One option that may be available to you is Medicare.
Medicare is a federal program that provides health coverage for people who are either over the age of 65 or who are considered disabled by the Social Security Administration. (Incidentally, it also covers people with end-stage renal disease.)
In order to qualify for Medicare as a disabled individual you must have been disabled according to Social Security's definition for two years.
Of course, being eligible is just the beginning. You then have to select from among a number of different, somewhat complicated options for coverage. You can opt for Medicare Part A (hospitalization coverage), Part B (additional medical coverage, but not including prescription benefits), any of a number of Part C (Medicare Advantage) plans, Part D (prescription benefits) or Medigap plans (plans through private insurers meant to cover the gaps in Medicare benefits).
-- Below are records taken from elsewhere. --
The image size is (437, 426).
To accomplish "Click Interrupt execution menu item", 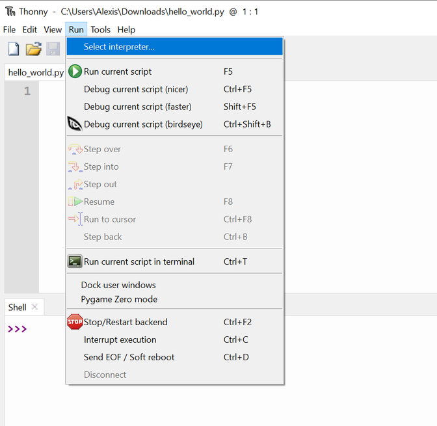I will 120,339.
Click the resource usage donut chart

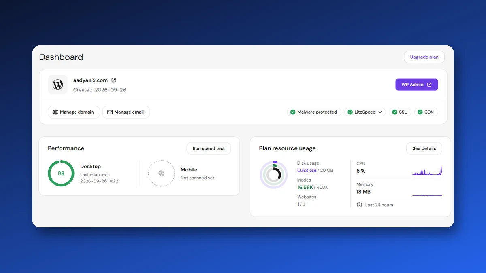[274, 174]
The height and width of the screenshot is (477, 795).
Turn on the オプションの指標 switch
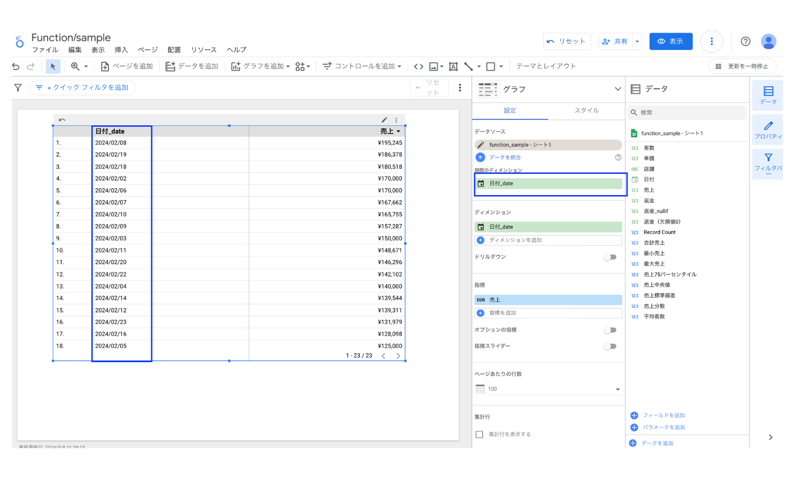[611, 330]
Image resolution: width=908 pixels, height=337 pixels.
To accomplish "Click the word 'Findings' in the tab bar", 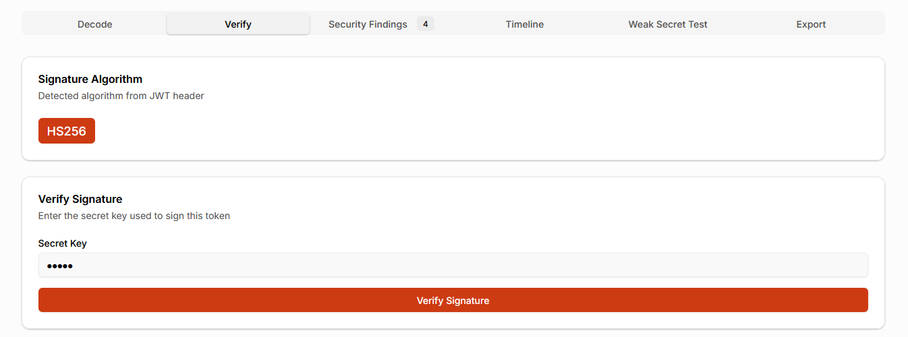I will (387, 24).
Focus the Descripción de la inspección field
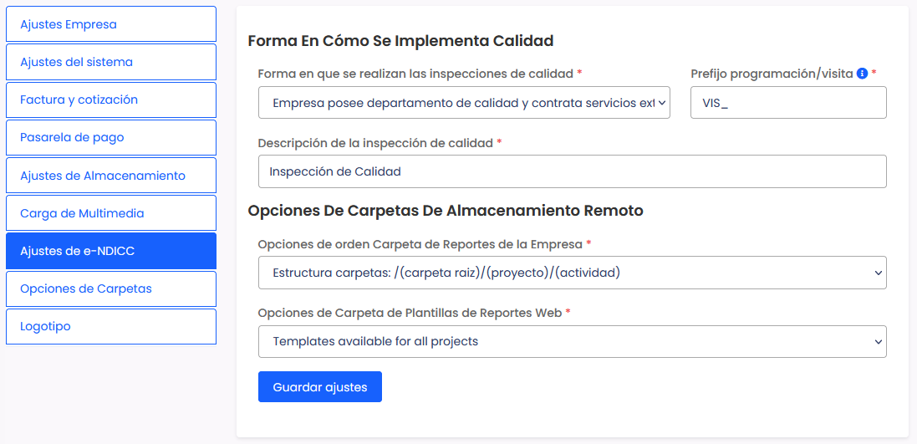Screen dimensions: 917x444 [571, 171]

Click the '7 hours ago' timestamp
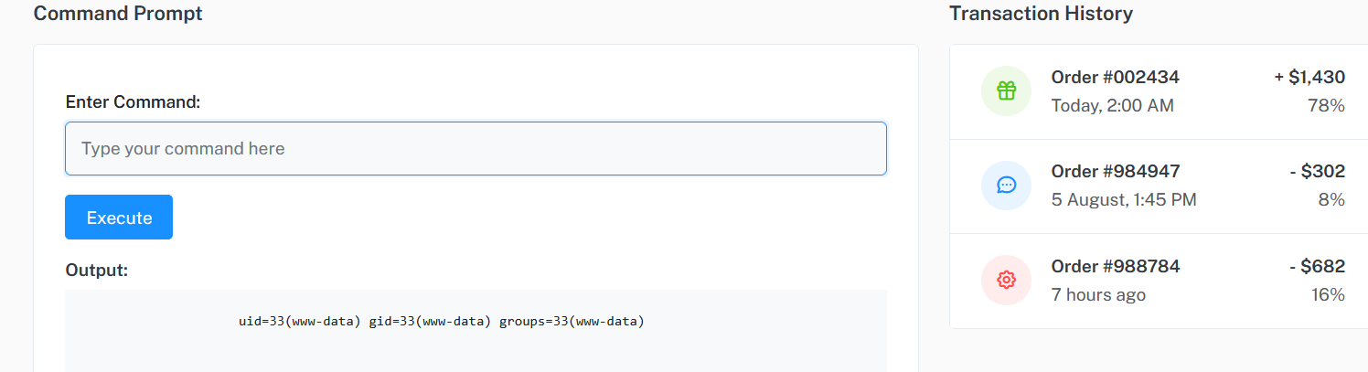1098,294

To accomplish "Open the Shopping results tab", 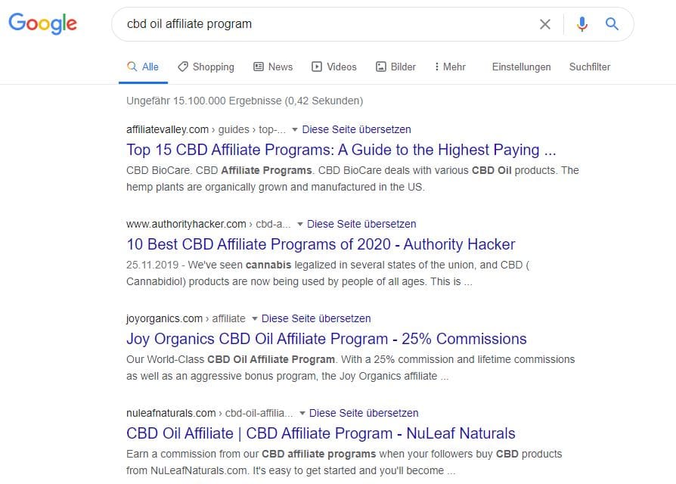I will pos(206,67).
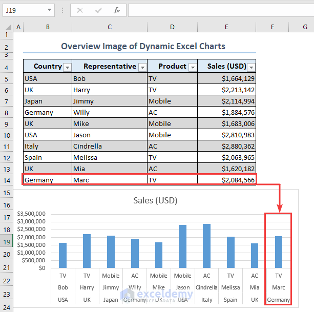314x312 pixels.
Task: Click the Sales (USD) chart title
Action: point(155,200)
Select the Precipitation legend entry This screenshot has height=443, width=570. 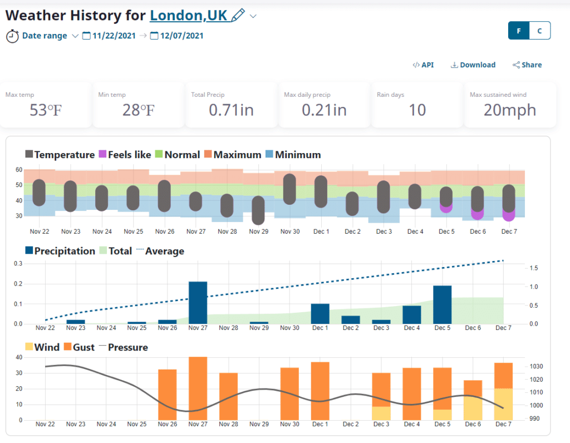(61, 250)
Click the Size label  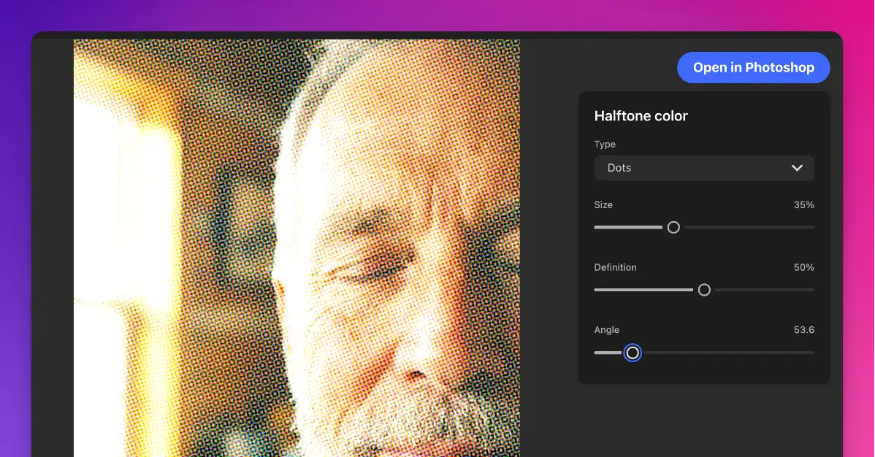click(x=603, y=205)
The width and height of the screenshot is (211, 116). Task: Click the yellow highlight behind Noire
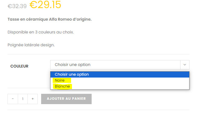(x=62, y=80)
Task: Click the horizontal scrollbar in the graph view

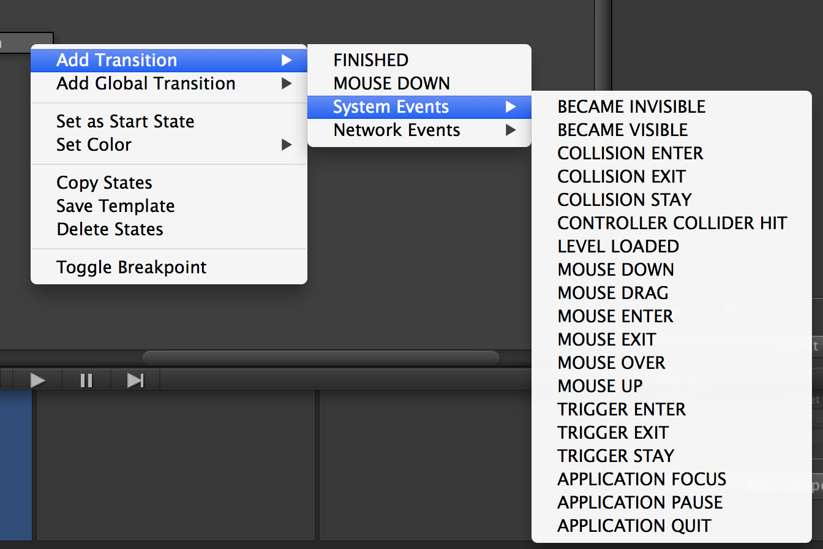Action: tap(321, 358)
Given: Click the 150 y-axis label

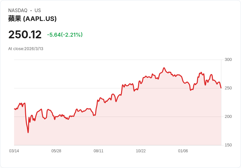Looking at the screenshot, I should pos(228,145).
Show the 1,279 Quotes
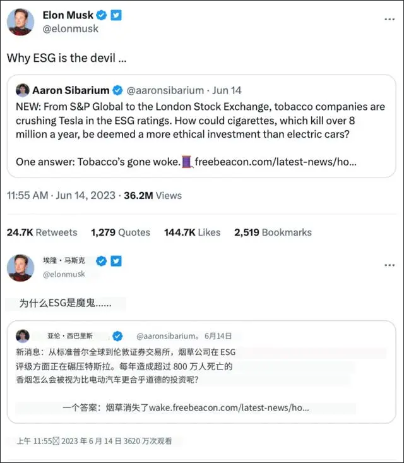Image resolution: width=404 pixels, height=463 pixels. pyautogui.click(x=121, y=232)
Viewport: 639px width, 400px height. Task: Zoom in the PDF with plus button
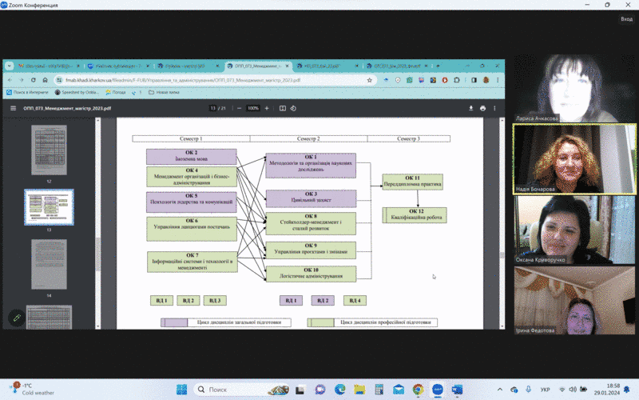click(x=265, y=108)
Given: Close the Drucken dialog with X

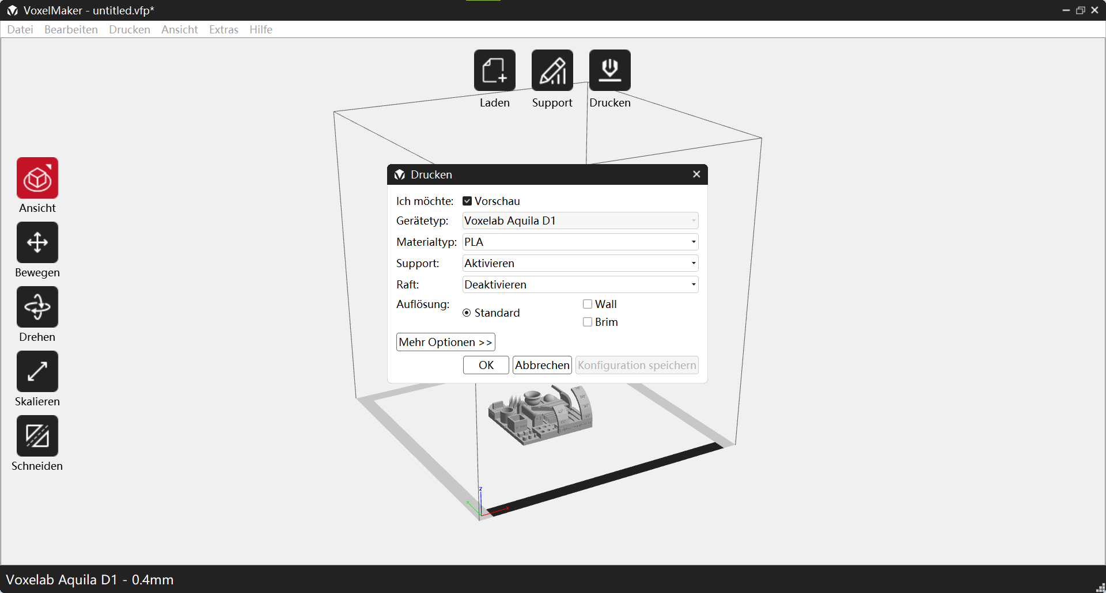Looking at the screenshot, I should click(x=696, y=174).
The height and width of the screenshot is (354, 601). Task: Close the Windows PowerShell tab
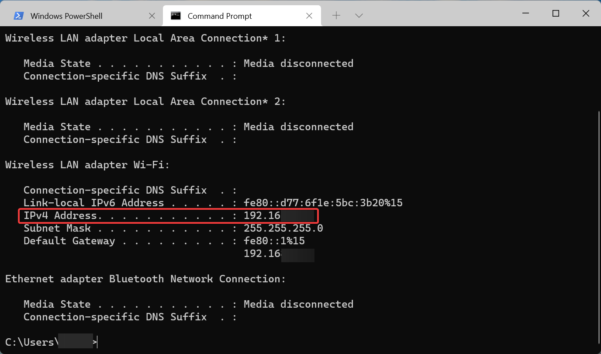coord(152,16)
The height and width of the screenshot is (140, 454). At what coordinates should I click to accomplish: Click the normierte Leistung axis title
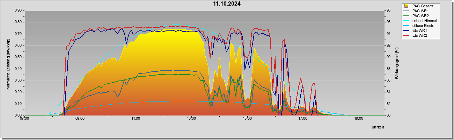(8, 63)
Medicare Advantage plans are coverage through private insurance companies. They cover everything covered by Parts A and B and typically provide additional benefits that vary greatly from plan to plan, such as prescription drugs, dental or vision. These plans offer the most complete coverage for those who are able to afford them. Medicare Advantage plans are also more convenient for patients than other options because all benefits are coordinated through one company.
You can learn more about Medicare by visiting the government's official Medicare website:
If you have any questions about Medicare for disabled individuals feel free to post them here or e-mail me and I'll do my best to address them.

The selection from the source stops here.